SACRAMENTO (CBS13) — Northern California communities struggling to rebuild after devastating wildfires in the last several years are hoping a $1 billion settlement will fund the future. More than half of this settlement will go to Butte County, with $270 million specifically going to the government for the town of Paradise.
"I was shocked to hear PG&E was going to help cities and parks, but what about us," said Elyssa Crane.
Elyssa Crane has been living in a Homewood Suites since the Camp Fire ripped through her apartment complex in Paradise on November 8, 2018.
"We've been desperately looking for places. We've been looking out of state. A lot of our friends have moved out of state," said Crane.

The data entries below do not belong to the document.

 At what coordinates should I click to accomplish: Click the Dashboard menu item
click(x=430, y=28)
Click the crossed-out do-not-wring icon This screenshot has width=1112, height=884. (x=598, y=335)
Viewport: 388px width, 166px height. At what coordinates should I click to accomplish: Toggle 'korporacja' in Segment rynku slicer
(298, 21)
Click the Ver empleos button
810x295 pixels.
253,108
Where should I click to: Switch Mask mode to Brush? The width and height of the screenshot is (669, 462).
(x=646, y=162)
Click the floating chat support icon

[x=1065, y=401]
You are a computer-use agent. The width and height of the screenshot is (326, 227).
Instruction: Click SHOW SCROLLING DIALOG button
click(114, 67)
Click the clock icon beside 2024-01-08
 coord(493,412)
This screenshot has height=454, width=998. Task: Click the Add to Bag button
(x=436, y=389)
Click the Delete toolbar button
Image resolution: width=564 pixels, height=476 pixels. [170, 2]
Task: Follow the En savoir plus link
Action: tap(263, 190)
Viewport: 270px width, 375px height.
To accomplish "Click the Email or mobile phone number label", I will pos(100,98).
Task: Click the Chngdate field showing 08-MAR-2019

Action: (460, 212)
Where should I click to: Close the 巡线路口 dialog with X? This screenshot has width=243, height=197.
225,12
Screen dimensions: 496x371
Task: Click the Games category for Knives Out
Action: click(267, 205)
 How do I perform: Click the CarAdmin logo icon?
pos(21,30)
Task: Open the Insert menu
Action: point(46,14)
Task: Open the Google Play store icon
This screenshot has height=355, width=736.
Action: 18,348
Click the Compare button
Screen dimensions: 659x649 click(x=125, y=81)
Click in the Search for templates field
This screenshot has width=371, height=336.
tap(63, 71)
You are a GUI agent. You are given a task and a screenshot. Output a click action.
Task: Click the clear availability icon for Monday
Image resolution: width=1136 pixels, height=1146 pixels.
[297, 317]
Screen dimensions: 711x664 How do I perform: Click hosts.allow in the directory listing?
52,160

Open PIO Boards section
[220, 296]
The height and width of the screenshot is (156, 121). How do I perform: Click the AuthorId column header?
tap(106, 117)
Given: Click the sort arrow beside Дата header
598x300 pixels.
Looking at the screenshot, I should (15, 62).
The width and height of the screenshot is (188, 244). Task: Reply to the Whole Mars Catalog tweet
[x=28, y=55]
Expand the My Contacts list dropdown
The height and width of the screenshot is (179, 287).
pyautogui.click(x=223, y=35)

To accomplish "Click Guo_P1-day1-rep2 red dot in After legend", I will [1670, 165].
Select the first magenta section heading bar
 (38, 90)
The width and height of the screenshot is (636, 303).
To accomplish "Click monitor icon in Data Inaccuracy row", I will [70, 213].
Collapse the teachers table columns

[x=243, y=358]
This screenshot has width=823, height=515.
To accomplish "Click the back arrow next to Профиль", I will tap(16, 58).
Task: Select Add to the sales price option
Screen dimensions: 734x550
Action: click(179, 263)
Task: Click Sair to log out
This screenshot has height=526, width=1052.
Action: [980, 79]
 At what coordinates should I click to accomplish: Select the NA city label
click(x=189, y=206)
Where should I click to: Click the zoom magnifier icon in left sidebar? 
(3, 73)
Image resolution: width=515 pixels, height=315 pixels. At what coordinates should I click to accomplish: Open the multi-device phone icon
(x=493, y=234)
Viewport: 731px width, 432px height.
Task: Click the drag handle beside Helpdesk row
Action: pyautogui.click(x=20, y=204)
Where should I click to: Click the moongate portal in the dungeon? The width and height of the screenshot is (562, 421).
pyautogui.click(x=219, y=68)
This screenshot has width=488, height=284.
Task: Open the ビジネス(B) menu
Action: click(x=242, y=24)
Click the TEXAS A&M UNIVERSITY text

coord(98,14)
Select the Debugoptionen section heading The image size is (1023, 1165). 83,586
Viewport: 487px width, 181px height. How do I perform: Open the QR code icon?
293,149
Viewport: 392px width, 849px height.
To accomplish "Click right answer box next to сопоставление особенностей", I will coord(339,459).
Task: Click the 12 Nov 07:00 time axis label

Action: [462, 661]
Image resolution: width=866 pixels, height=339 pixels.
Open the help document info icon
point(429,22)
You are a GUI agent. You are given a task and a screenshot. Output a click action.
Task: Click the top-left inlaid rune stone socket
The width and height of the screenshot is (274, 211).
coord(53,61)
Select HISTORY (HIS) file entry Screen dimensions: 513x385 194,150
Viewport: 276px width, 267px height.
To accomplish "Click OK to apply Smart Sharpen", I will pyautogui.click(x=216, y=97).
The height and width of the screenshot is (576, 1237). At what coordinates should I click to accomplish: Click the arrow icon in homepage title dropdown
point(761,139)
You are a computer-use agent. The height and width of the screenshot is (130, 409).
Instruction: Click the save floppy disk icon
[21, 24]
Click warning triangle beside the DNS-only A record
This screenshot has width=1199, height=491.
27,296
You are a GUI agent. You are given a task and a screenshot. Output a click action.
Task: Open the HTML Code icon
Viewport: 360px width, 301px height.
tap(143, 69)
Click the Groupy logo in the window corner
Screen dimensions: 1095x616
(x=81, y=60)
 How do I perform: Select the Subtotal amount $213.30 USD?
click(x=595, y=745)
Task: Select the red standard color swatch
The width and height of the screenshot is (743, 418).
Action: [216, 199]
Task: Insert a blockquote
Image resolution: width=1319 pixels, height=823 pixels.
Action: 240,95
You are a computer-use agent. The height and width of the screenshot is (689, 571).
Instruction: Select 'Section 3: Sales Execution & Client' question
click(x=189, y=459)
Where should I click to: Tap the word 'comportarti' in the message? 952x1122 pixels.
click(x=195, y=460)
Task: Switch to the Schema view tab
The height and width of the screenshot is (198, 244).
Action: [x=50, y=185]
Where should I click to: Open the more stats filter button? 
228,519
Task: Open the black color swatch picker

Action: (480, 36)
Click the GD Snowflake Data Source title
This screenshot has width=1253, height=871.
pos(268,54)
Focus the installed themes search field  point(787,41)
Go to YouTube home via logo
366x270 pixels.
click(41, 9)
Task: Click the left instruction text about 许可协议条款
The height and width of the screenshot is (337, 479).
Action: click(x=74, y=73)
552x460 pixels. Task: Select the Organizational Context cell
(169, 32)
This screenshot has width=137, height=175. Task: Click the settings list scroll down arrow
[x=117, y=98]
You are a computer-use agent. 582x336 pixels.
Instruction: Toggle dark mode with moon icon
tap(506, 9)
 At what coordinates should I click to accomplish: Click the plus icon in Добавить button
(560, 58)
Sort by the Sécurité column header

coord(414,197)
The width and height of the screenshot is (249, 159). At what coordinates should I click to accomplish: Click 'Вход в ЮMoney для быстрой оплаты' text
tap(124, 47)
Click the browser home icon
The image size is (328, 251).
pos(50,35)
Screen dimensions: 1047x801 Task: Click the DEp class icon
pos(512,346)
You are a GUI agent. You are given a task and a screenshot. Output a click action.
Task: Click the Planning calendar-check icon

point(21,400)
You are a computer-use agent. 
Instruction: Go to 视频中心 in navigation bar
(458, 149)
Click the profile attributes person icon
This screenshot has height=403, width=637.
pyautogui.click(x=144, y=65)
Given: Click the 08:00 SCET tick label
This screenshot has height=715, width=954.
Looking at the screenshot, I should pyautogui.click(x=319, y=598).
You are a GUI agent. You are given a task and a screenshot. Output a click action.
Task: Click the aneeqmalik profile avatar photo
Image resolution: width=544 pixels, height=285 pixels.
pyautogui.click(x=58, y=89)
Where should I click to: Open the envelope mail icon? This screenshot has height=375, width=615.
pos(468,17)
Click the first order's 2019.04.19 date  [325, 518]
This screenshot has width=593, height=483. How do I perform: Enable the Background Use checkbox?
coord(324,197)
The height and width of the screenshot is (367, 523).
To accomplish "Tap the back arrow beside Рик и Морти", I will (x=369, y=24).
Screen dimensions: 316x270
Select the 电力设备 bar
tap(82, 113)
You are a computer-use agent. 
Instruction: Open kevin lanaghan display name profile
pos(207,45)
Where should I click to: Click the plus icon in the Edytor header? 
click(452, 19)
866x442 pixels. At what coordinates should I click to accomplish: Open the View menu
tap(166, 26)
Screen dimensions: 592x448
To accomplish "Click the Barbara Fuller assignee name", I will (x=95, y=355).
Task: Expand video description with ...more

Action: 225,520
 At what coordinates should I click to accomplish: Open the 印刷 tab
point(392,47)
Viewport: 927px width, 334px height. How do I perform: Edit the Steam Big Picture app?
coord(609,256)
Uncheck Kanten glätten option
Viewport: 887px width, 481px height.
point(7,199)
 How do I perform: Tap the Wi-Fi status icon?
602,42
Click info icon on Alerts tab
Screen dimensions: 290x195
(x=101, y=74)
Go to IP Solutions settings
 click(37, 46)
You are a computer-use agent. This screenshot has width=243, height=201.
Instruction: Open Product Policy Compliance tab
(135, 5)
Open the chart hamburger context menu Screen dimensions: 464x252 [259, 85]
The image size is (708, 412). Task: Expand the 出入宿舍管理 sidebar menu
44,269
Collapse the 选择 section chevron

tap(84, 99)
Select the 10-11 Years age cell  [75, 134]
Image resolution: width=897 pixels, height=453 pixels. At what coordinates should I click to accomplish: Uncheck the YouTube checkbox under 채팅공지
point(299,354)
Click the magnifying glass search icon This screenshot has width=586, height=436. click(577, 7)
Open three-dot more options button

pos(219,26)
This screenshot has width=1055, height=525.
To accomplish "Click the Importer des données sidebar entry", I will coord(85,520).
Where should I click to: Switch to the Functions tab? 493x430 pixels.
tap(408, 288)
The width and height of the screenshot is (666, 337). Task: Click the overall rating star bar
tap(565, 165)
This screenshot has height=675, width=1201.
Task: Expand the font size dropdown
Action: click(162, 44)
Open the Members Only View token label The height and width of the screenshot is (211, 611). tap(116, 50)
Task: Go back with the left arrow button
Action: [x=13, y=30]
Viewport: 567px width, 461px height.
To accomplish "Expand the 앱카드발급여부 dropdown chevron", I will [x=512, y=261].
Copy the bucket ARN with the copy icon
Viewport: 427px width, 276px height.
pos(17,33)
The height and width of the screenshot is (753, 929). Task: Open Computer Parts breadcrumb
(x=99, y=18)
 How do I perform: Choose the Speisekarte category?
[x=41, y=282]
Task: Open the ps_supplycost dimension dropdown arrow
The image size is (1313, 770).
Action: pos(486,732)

The Camp Fire killed 85 people and destroyed more than 13,000 homes in Paradise. It's expected to take years to rebuild. To help that community and several others, PG&E will pay $582 million in damages to local governments to cover "taxpayer losses."
Paradise Town Council member Melissa Schuster responded to the announcement this afternoon saying: "It's going to be used to rebuild our finances. Ninety percent of our property taxes were lost because of the Camp Fire and virtually all sales tax revenue. This will help us secure our financial future so that we can rebuild our town."
"This settlement is the first of its kind in the PG&E bankruptcy," said John Fiske.
Fiske is lead counsel for the Town of Paradise and Butte County in the case against PG&E for the 2018 Camp Fire. He believes this is a good faith settlement for the 14 communities involved, but notes PG&E has to come out of bankruptcy.
"So as long as PG&E is stuck in the bankruptcy, the money is stuck in the bankruptcy too," said Fiske.
So the town watches and waits, making plans to spend that money for much-needed police and fire services, roads and evacuation routes.
"Let's hope they put it into the services for the people who want to rebuild up there," said Crane.
Tuesday's settlement doesn't affect the millions in civil lawsuits against PG&E over wildfire losses. The mayor says the council will have a goal-setting session as part of the budget hearing in early July.
A judge overseeing that case must approve the settlement.